Read contents of file to perform operation on that buffer takes time

So I did a tryout like this where I am reading entire file contents chunk by chunk and perform some operation on the data received:
while(1)
{
ReadFile(1024 Bytes);
Copy buffer to GPU memory;
Perform GPU computation like XOR each byte of this buffer read from file; // cuda gpu function called here
Copy Result back to CPU memory;
}

After running this algorithm for file size half GB, it is observed that it takes around minutes to complete such computation whereas if same algorithm is implemented for computations only on CPU (,ie, no offloading to GPU), it is completed in few seconds. Any particular reason for such issue.

Welcome to the wonderful world of the PCIe bus bottleneck. Copying the data to the GPU and back is bandwidth limited.

The only way to get a performance benefit is if the time savings of GPU processing (vs the CPU) are bigger than the cost of copying the data to the GPU and the results back.

In other words: your XOR is too simple to provide a benefit. Try multiplying matrices with millions of elements.

Christian

Thank you. I did a tryout of only CPU to GPU data copying thousands of time and it is indeed a heavy operation.

Depending file size and the specifications of your mass storage subsystem, file processing can easily become I/O limited, creating an even more severe bottleneck than that represented by PCIe.

Your best bet is to minimize the number of transfers so the overhead becomes a smaller percentage of the overall time. For example, read the entire file into one big buffer and then transfer that to the GPU in one operation. If it is done in pieces then you will have the overhead in each piece.

You may be doing this already but it isn’t clear because you wrote ReadFile[1024 Bytes] and then the file is a half GB. I advocate reading that entire half GB into one buffer and transferring all of that in one go to the GPU. That will reduce the overhead to a minimum.

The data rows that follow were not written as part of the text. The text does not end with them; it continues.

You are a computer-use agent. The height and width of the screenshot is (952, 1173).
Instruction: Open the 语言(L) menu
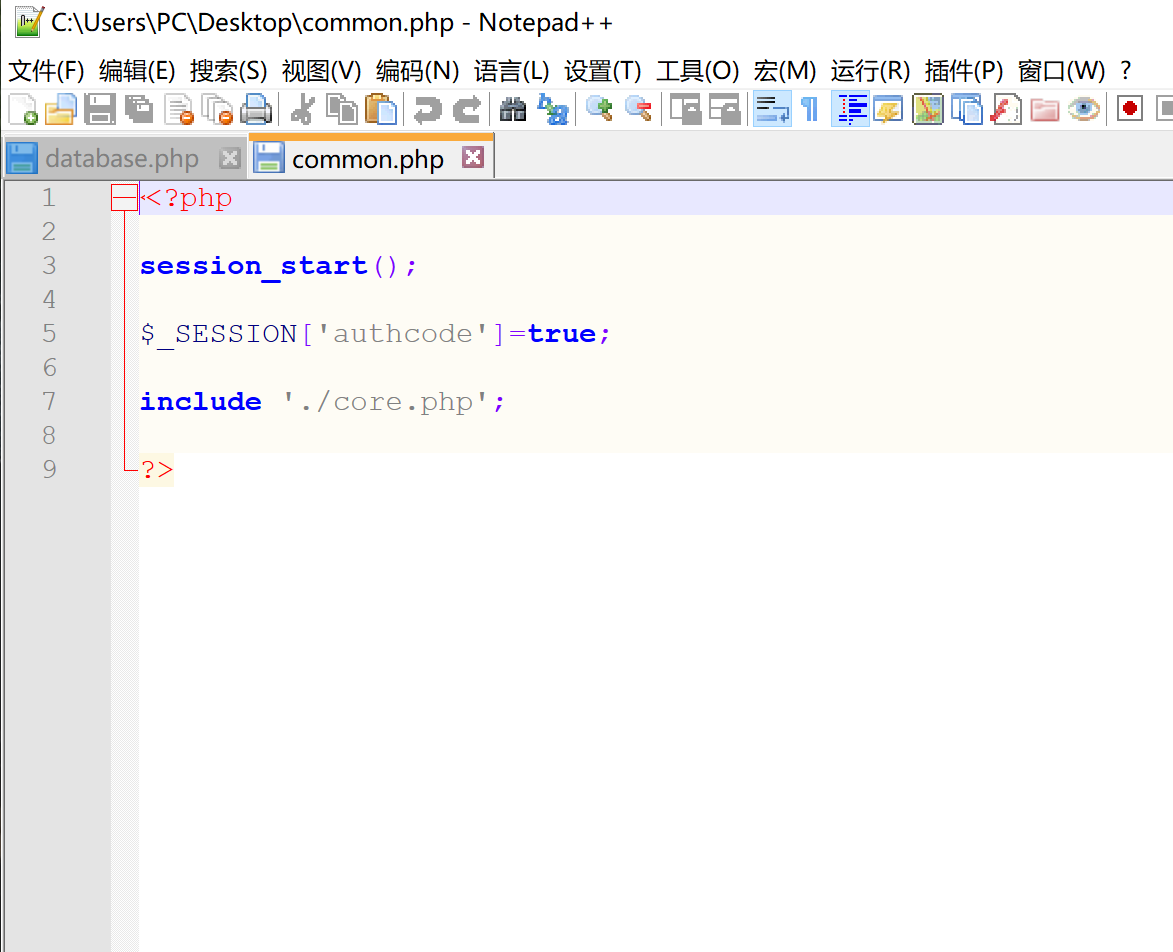(511, 71)
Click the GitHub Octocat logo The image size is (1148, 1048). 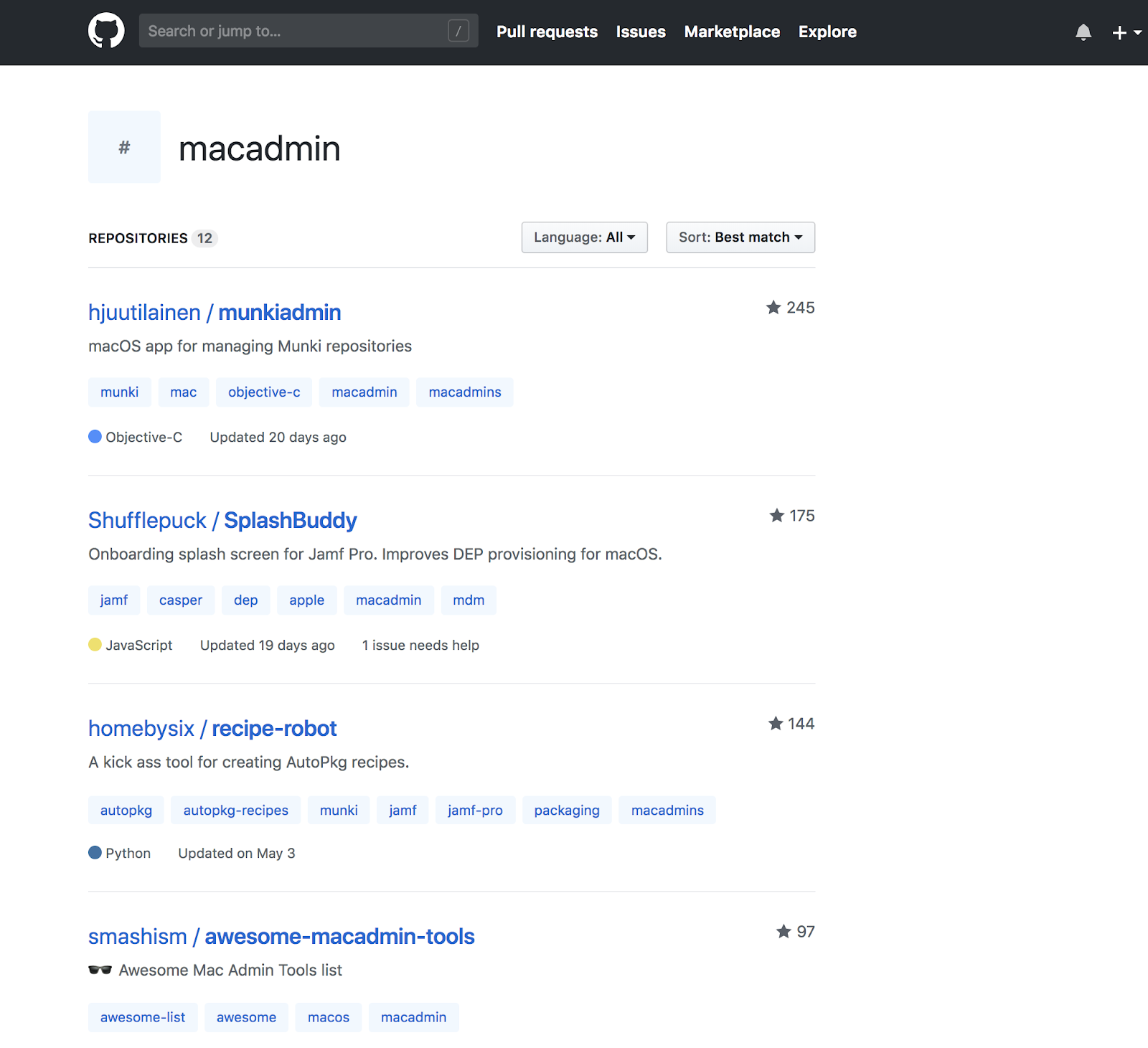106,32
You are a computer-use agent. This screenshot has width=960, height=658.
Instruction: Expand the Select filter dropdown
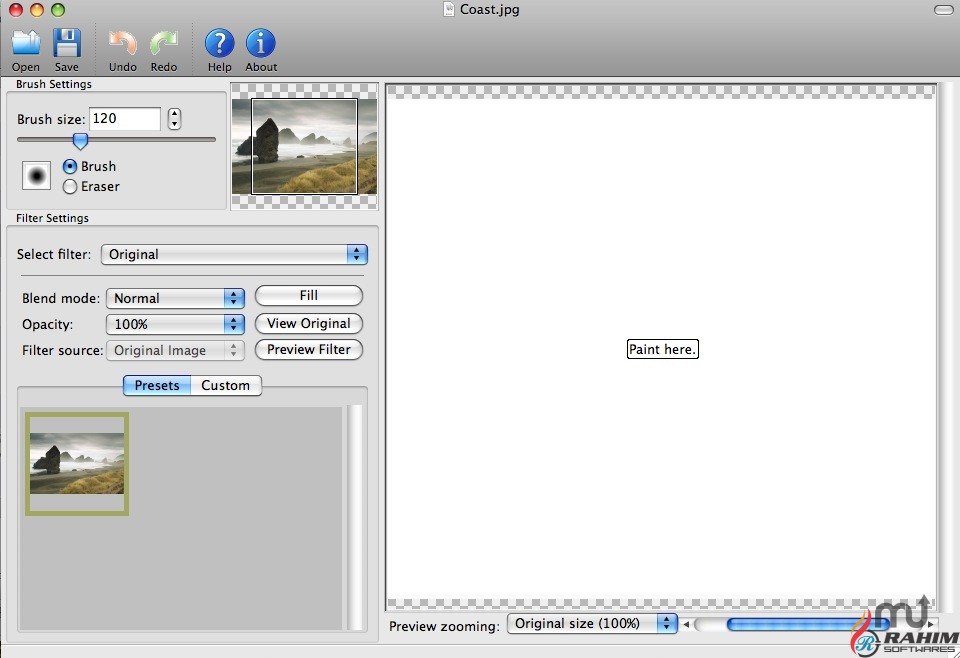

Also using pinned (page locked) host memory will speed things up

Thanks. This works with the same tryout for me.
The problem of performance issue comes to picture if after computation on GPU we’re waiting for results before going for next read.

Is that a true dependency (you need the result from the GPU to decide what to read next) or a false dependency caused by the structure of your code?

GPU kernel launches are asynchronous, so you should be able to overlap GPU kernel work with host-side work such as loading the next chunk of a file. Ideally you would build a nice pipeline that streams data through the GPU as fast as the slowest pipeline portion will allow. A double-buffering scheme might help with this, for example.